I think you're misinterpreting what a successful decieve roll actually means as it applies to a player. All it means is that the player, and thus the character, thinks the NPC is telling the truth. There's absolutely nothing that compels the player to believe that the statement is true or especially to act on it. The roll doesn't determine what the player or PC believes though. The player can decide to act on that information however they like. Roleplaying doesn't compel the player to act either, althought they could. I know this is similar to what you're saying, but I don't think that the phrase "do what the character would do" is especially useful here except as a very loose rubric.
I agree that the rules in D&D typically aren’t self-enforcing (such as how Baker describes here), but I’m separating what the player thinks from what the character thinks. Otherwise, it muddles (or limits) resolution of certain situations (like the one posed in the OP). Obviously, I would prefer a game that does a better job of handling these interactions, but that’s not what’s being asked.

Personally, just because an NPC makes a skill check I'm not likely to do somethign with my character that I think is stupid, and I wouldn't expect anyone else to. As a GM I never roll skills like this against PCs for this reason - I leave the reasoning bit to the player. I'll give them the info and they can roll to see if they detect falsehood if the system has such a mechanic. That's more than enough IMO.
If the change in game state (due to a check, etc) would result in the character’s doing something stupid¹, I see no reason not to do the stupid thing. I think that makes play more interesting.

I think it's illustrative that many RPGs don't have anything like that mechanic and still manage to social interaction just fine.
I generally prefer games with open information, so the issue of player versus character knowledge/thinking is settled up front as necessarily separate. That how my game works. NPCs don’t roll against PCs, but an NPC could lie as a consequence. If the player chooses not to mitigate that possibility or resist the consequence after the roll, then play proceeds as if the lie is true (until it manifests or circumstances change).

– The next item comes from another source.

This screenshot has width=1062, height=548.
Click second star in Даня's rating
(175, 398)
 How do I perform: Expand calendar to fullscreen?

[1]: Assuming good faith play by everyone at the table. If not, then the stupid result is the least of the table’s problems.
 

I'm not even sure how'd you'd manage that. When a player declares an SI interaction there's a bit about expected outcome - so I'm going to decieve the guard into thinking I'm a castle page so he'll let me into the castle. You don't get the expected outcome with skill checks related to PCs. They just aren't the same thing, so I struggle to see how you can 'apply the same rules'. What am I missing?
Why wouldn't you get the expected outcome? The only way I see that happening is that the players ignore the dice results when they're applied to their PCs.
 

There was a time when you simply could or could not do things. I don't think there was much of a philosophy behind it all back in the before times. If you didn't like something (system/setting), you found something you liked.
Now that there are more people than ever playing there are more analysts and philosophers interpreting things.

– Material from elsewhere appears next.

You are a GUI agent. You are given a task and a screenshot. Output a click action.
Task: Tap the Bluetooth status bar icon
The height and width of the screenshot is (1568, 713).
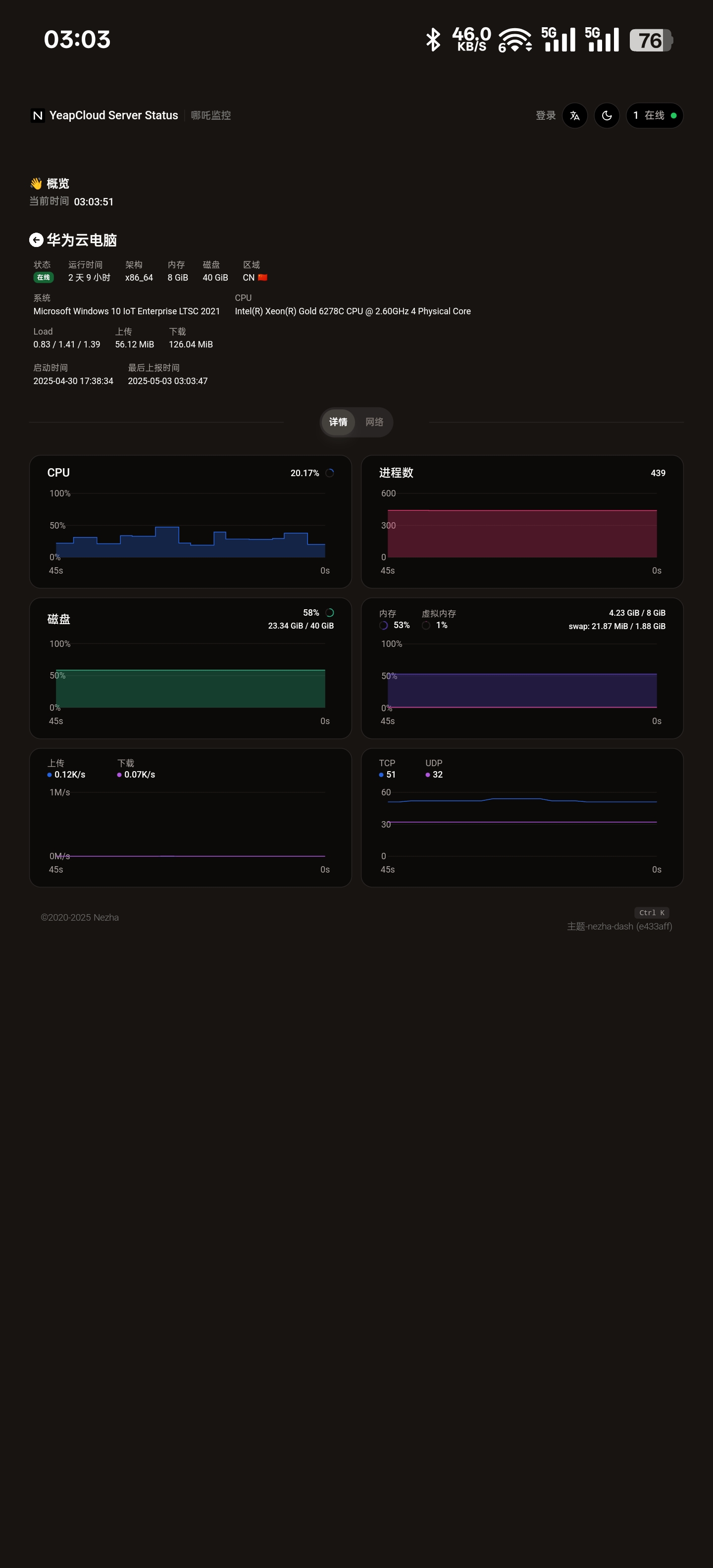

To assume people were not talking about this sort of thing 40 years ago is to simply note you were not hanging in the right spaces 40 years ago.
 

I think that cases where the character knows that what the NPC is saying is false is actually pretty narrow. I also don't think it's an issue of agency at all. All that a decieve roll does is relate information without any mechanical proof that the NPC is lying. Players might still suspect a lie, and are still free to act on that information or not. Conversatiuons about agency only make sense if that player is being compelled to play their character in a specific way. The D&D skill system doesn't compell player characters to act in any particular way, so it doesn't make sense to talk about agency.

Two things:

1. Note that this is in TTRPG, not one of the D&D fora;
2. Its not the case that all games make an intrinsic distinction between PCs and NPCs here, and even with ones that do, that distinction is not non-controversial.